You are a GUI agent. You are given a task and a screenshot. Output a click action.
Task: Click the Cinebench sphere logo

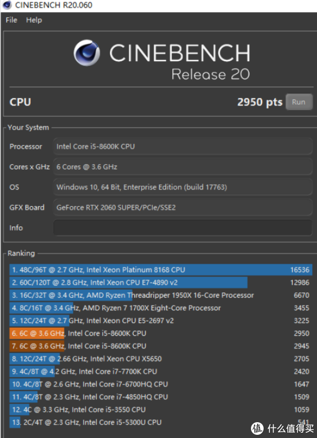(87, 53)
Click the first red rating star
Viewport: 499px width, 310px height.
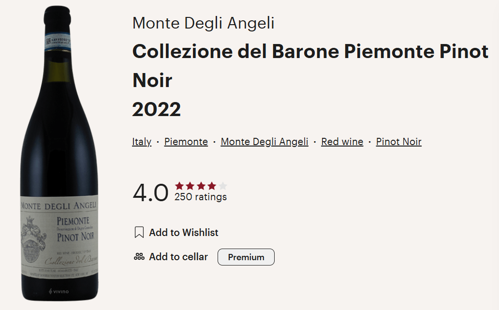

(Set problem) Render the lines above as a JSON list of strings, one string per line, skipping blank lines and leaving out the pictures.

(The solution)
[
  "You are a GUI agent. You are given a task and a screenshot. Output a click action.",
  "Task: Click the Cinebench sphere logo",
  "(87, 53)",
  "Click the first red rating star",
  "Viewport: 499px width, 310px height."
]